LISA: eMentors are valuable on so many different levels. My students were so excited to be writing to engineers and the fact that they were grownups made it even that cooler. Because the students are corresponding, they are writing for purpose, which both motivates and excites them.

My students had the opportunity to ask questions to the eMentors. It started out where they would ask questions about the articles that they were reading. But my students, like most elementary students, are inquisitive and they ask questions about everything. What makes a light bulb light up? What makes an elevator go up and down? And it was totally out of the scope of what we were doing at the time. But the eMentors always did their best to answer the questions for them, which was great.

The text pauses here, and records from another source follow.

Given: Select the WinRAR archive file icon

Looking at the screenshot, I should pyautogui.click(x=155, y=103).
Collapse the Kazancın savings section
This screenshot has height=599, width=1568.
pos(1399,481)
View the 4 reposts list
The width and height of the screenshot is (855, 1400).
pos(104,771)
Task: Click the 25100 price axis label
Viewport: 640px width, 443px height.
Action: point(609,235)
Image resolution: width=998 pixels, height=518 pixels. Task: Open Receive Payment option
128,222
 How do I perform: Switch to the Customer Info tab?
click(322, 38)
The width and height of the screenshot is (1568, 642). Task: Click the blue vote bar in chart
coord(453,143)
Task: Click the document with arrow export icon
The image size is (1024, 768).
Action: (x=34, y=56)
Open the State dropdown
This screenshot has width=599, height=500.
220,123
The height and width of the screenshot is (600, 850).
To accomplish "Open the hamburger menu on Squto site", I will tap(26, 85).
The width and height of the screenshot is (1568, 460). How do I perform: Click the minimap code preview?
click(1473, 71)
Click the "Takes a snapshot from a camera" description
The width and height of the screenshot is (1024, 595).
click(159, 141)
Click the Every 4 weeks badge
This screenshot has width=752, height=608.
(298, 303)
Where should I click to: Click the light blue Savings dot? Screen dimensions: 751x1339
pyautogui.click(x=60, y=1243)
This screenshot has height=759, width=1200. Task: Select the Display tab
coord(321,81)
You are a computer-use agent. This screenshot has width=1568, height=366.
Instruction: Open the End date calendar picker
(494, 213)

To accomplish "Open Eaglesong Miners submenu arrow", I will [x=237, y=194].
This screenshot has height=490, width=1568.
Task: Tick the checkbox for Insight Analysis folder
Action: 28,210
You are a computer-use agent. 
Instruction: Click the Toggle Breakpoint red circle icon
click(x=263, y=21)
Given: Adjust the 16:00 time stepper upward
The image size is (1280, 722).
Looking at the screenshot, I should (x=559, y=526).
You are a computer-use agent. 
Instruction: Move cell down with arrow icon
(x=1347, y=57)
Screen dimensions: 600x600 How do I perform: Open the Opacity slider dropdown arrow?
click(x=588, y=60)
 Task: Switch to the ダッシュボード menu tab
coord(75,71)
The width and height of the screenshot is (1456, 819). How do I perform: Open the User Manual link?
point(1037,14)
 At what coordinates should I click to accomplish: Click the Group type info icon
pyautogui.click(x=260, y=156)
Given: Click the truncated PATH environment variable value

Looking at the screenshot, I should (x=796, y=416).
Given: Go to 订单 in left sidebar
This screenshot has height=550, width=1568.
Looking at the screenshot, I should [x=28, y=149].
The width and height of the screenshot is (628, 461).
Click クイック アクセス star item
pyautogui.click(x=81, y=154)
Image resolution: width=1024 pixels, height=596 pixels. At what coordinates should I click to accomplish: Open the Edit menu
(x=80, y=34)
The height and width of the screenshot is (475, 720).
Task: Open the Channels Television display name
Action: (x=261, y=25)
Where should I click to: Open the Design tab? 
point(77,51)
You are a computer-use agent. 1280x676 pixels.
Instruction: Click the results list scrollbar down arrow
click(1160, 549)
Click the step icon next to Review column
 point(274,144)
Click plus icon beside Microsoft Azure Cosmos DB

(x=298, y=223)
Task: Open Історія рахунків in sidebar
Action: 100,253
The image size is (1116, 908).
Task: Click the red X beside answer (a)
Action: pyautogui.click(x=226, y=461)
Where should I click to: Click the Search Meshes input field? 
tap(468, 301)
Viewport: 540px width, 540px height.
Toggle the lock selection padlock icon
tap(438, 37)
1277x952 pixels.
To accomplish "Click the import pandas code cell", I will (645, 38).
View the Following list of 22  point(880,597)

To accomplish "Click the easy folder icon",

But I think that the most important thing is that through this program, the students learn that engineering is not just a school subject. It is actually a career. It’s something that people do and that there are so many different types of engineers. I don’t think they ever realized that prior to the program. I know every year after this program a bunch of my students say that they would also like to be engineers when they grow up, which I think is awesome.

TryEngineering Together It’s just a great program. My students formed a real bond with their mentors. And at the end of the year, the students are always sad to have it end.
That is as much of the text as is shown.